**WHAT IS BEING ASKED**: Take the line containing "Task: Open the History icon in bottom bar" and each line after it through the end of the data below, and return them exactly, minus any pictures.

(Dataset entries)
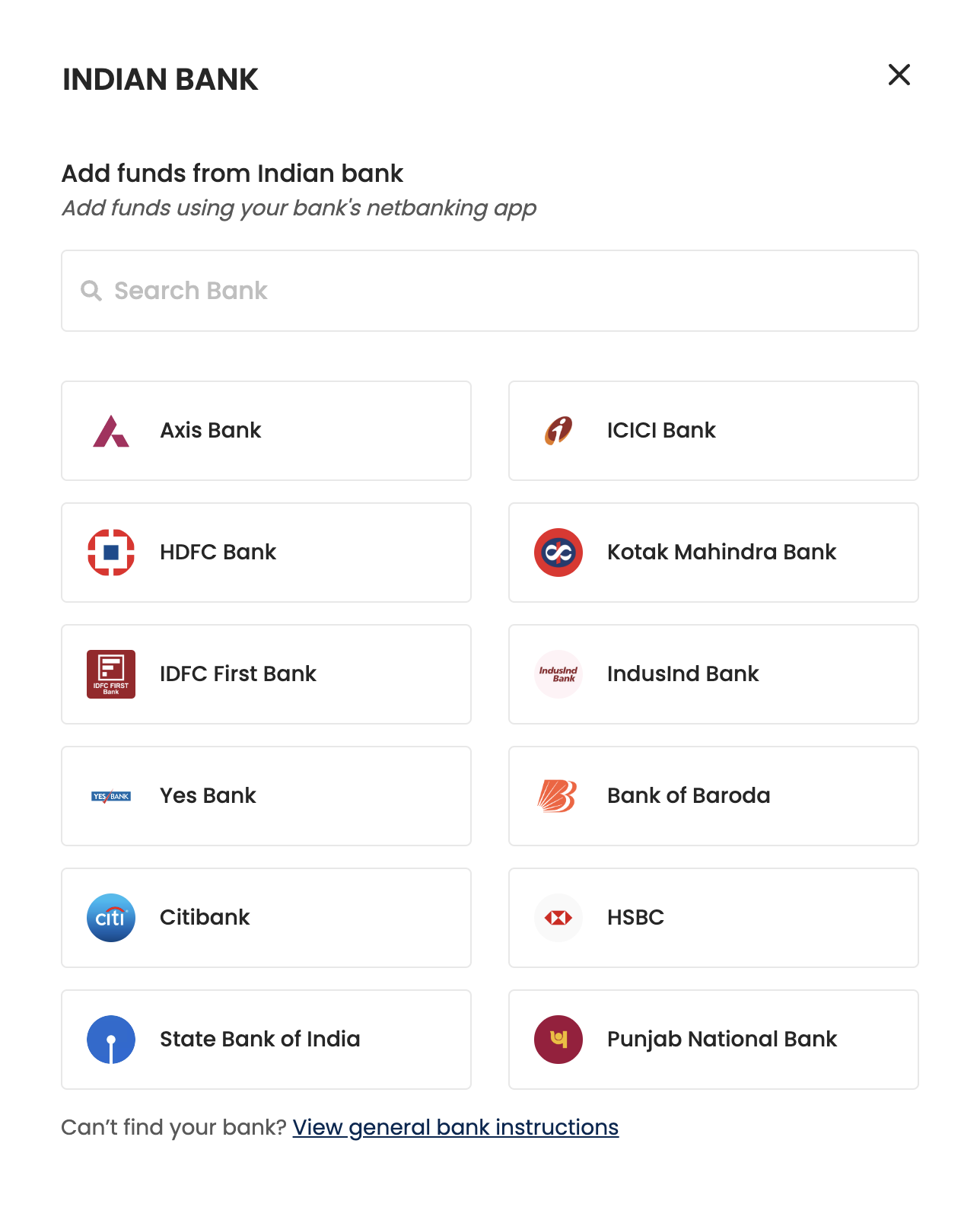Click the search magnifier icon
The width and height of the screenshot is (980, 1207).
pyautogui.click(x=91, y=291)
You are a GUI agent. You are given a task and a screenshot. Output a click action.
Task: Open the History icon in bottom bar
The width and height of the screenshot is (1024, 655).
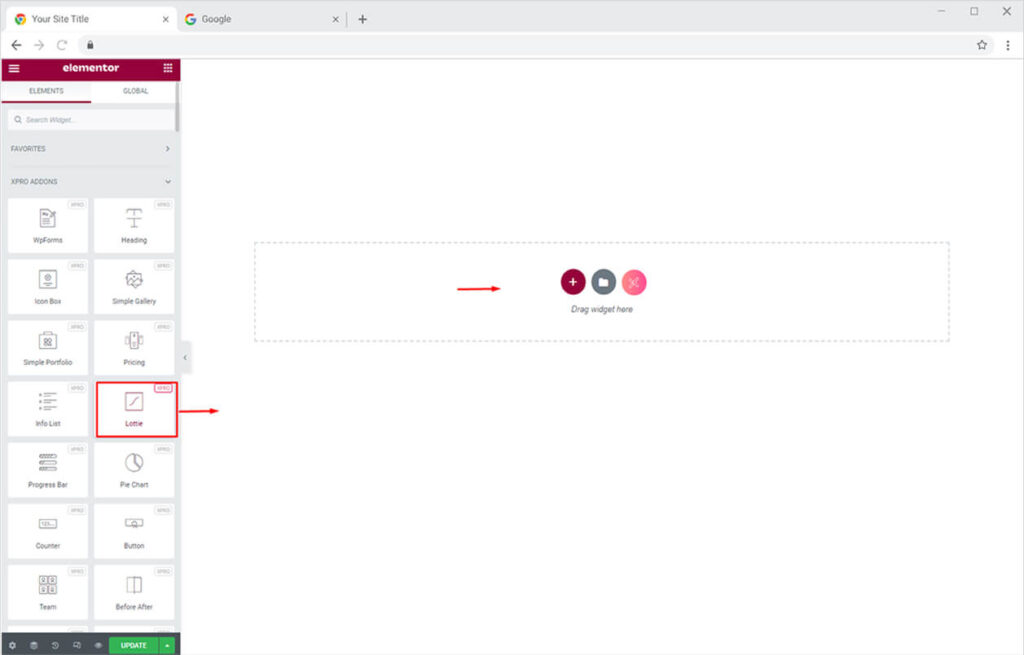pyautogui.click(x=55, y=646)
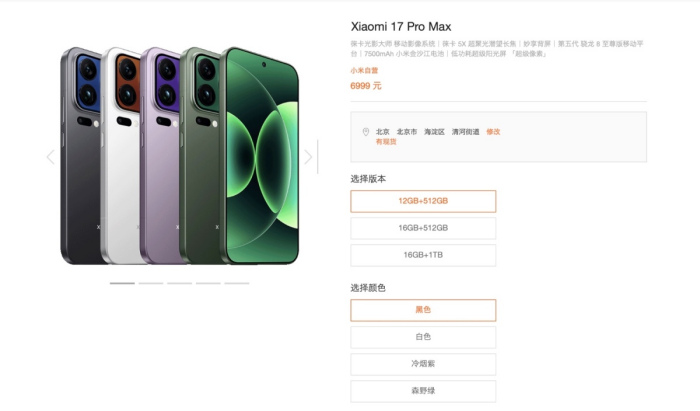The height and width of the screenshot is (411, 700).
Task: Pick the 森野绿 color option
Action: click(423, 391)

**SOLUTION TO THE PROBLEM**:
Task: Open the History icon in bottom bar
The width and height of the screenshot is (1024, 655).
pyautogui.click(x=55, y=646)
The height and width of the screenshot is (411, 700).
Task: Pick the 森野绿 color option
Action: click(423, 391)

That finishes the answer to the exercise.